Hedge fund liquidations will rise to 12 percent in 2016 from a recent historical average of 10 percent, predicts the Barclays Capital Solutions Group in a new report, citing “the performance challenges of 2015 and early 2016.” What’s more, the report warns that if 2016 performance continues at, or falls below, the recent annualized levels, the hedge fund industry may face a decline in assets under management.
The Barclays group bases its assertions in part from a survey, conducted in the second quarter of this year, of 340 investors who cumulatively have invested $900 billion in hedge funds, or 30 percent of the industry total. Barclays also looked at other hedge fund data to draw its conclusions. The report points out that more than half of the investors surveyed felt hedge funds did not meet their expectations over the last couple of years.
“However, despite recent press to the contrary, the vast majority of investors we surveyed indicated that they are not pulling back wholesale from their HF allocations,” Barclays stresses.

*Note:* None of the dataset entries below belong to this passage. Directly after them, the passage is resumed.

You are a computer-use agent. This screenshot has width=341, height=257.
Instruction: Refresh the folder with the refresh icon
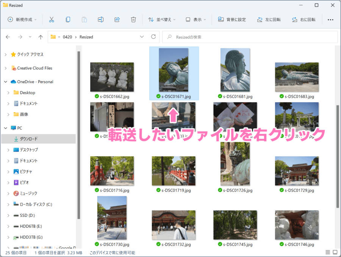coord(155,37)
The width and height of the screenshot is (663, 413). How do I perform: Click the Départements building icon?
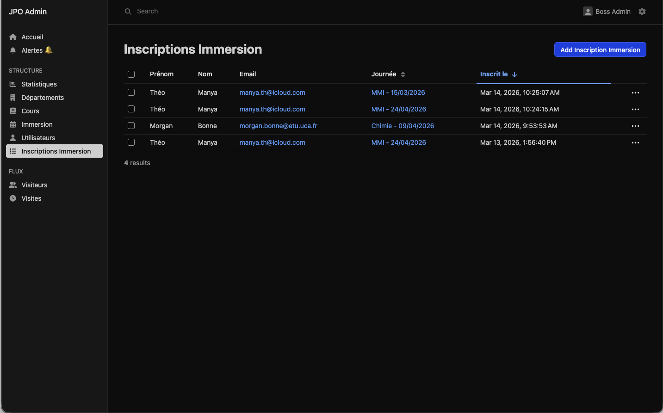pos(13,98)
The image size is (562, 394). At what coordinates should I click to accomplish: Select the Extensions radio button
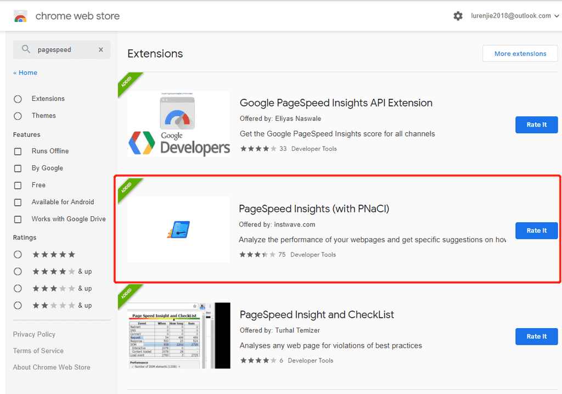tap(18, 99)
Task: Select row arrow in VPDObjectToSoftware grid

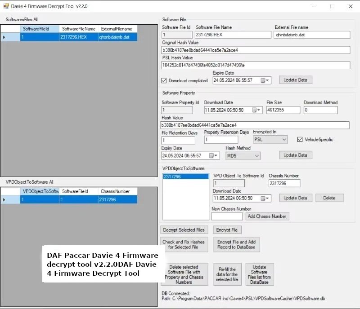Action: pyautogui.click(x=5, y=199)
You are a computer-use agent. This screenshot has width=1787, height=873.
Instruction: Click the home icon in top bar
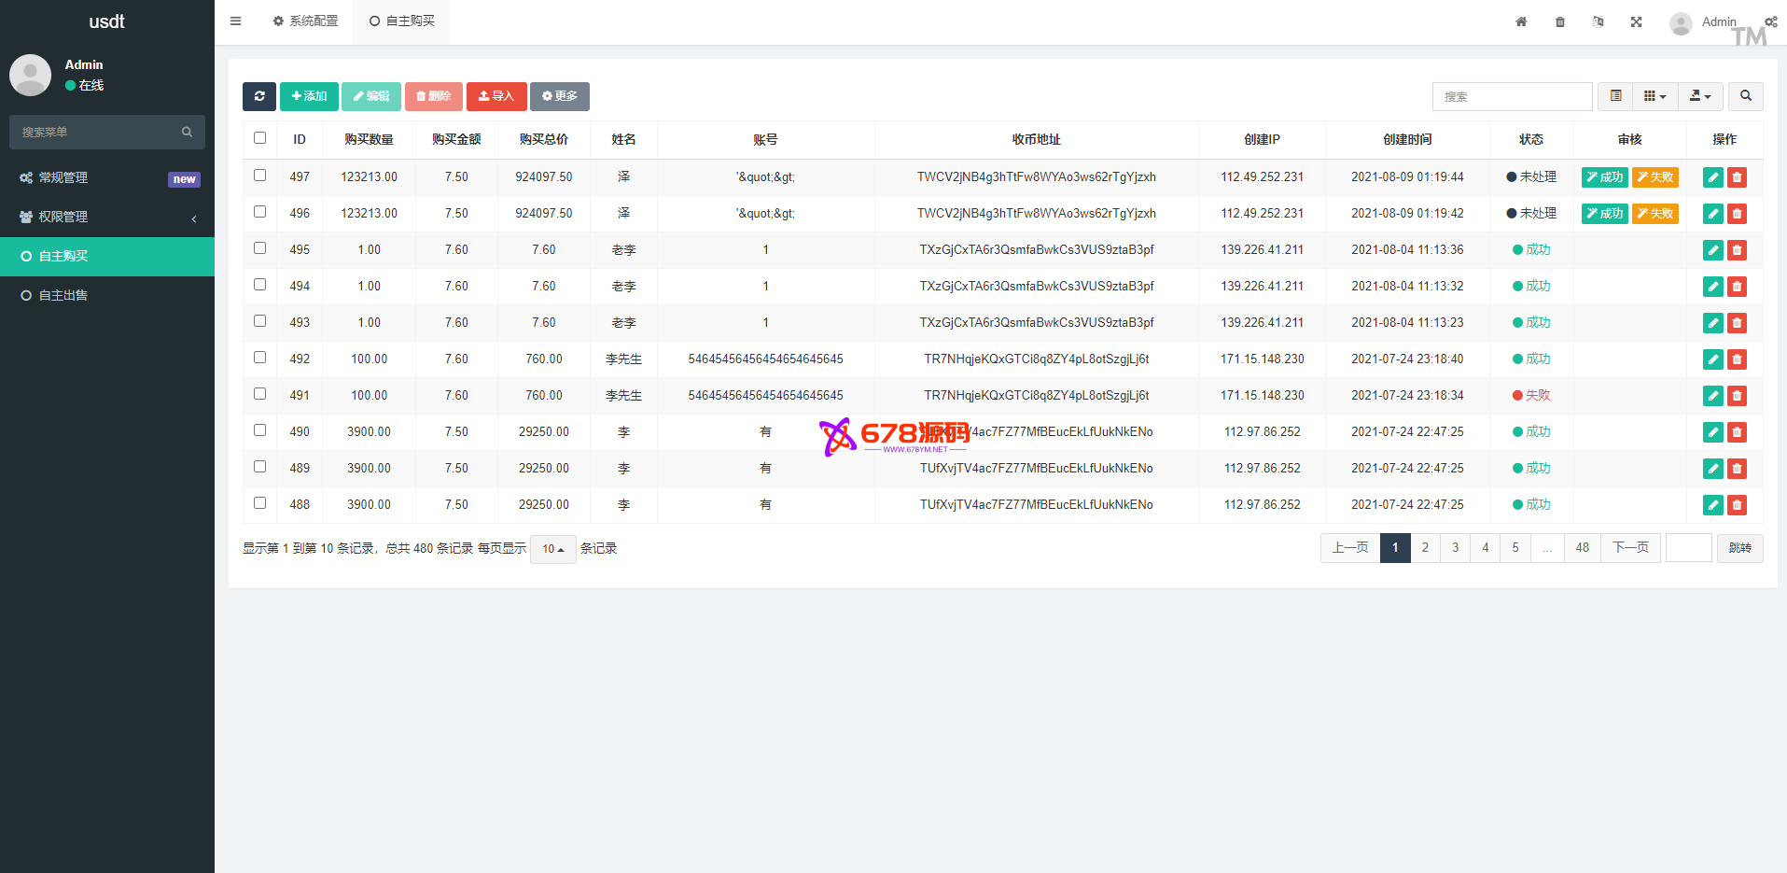(x=1521, y=21)
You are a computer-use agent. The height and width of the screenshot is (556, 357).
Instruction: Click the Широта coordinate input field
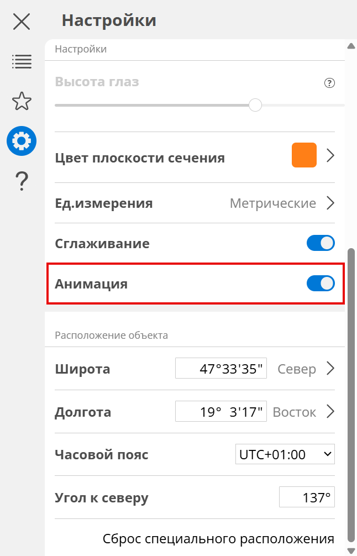[221, 369]
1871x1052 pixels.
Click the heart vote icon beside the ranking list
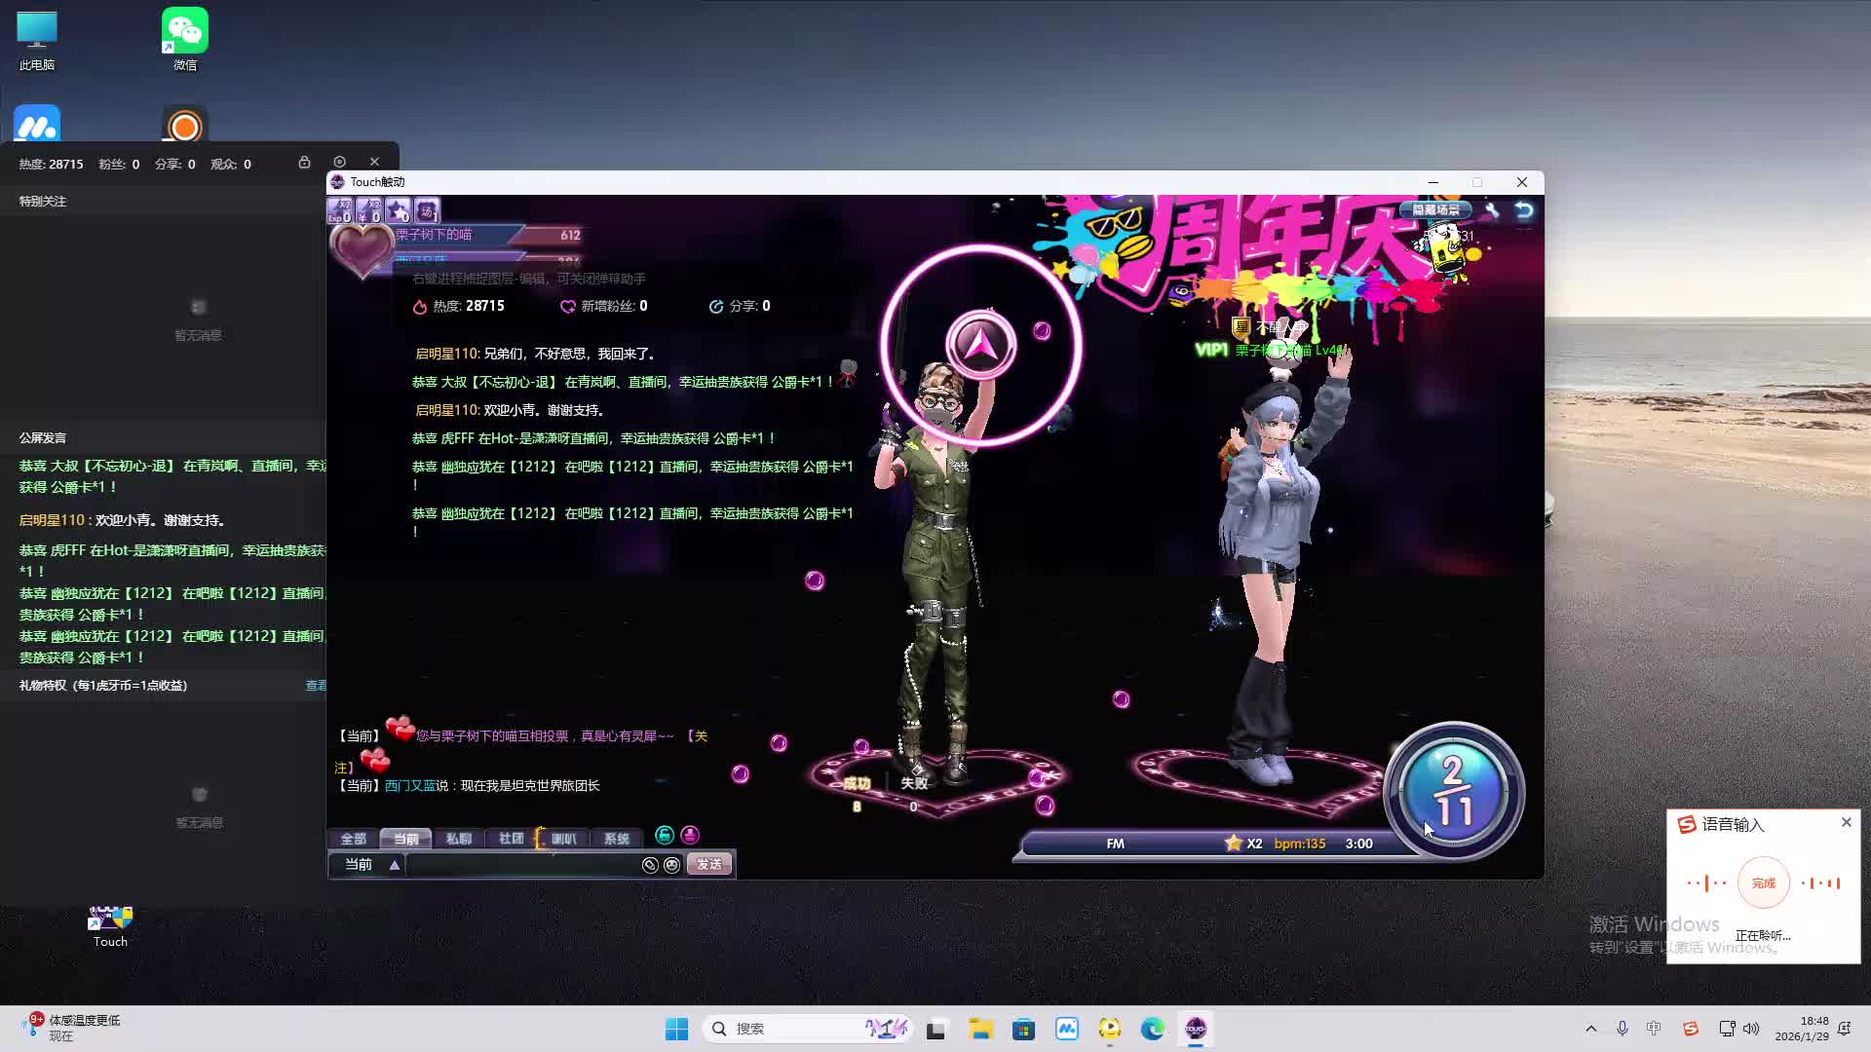click(x=364, y=251)
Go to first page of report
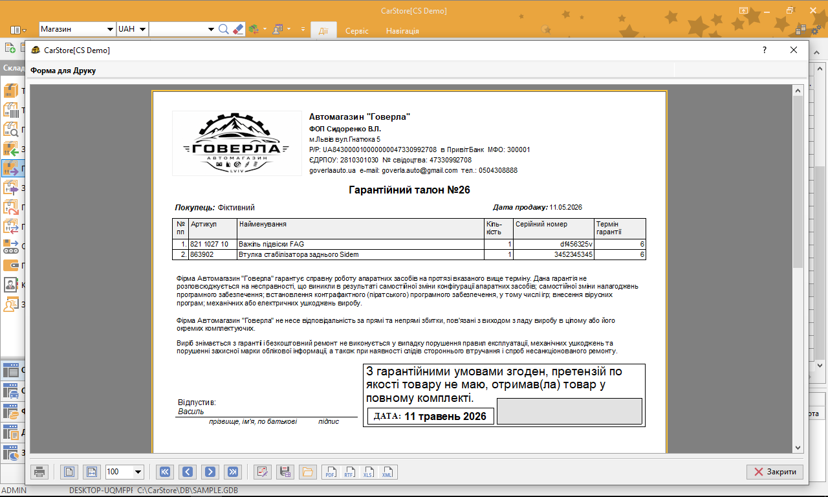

It says this commitment in part reflects the positive attribution hedge funds have offered after combining risk-adjusted returns with their low correlation to indices. The report also indicated that investors “appear keen on” boosting allocations to small and new managers, figuring they offer better returns and more flexibility on fees and terms.
James Simons’ Renaissance Technologies is enjoying a very strong year at its two largest funds that are open to outside investors. The East Setauket, New York firm’s Renaissance Institutional Equities Fund (RIEF) gained 3 percent in July, boosting its gain for the year to 16.8 percent. The Renaissance Institutional Diversified Alpha Fund (RIDA) rose about 1.1 percent in July and is up 12.4 percent for the year. Earlier this year the firm raised $1.5 billion for the Renaissance Institutional Diversified Global Equities (RIDGE) fund. It began trading on April 1. RIDGE is a market-neutral fund, designed to have a low correlation to the global equities market. It is not clear how it has fared so far.
Leon Cooperman’s Omega Advisors seemed to enjoy a much-needed rebound in July. Assets under management climbed more than 6 percent in July, to $5.2 billion, from $4.9 billion. It is not clear how much of this gain is due to performance or new money that came into the embattled New York manager’s funds. However, given the recent rash of redemptions, the increase is probably mostly due to performance. Omega Overseas Partners had lost 5.3 percent in June, extending its loss for the first half to 7.15 percent, according to HSBC, which tracks hedge fund performance.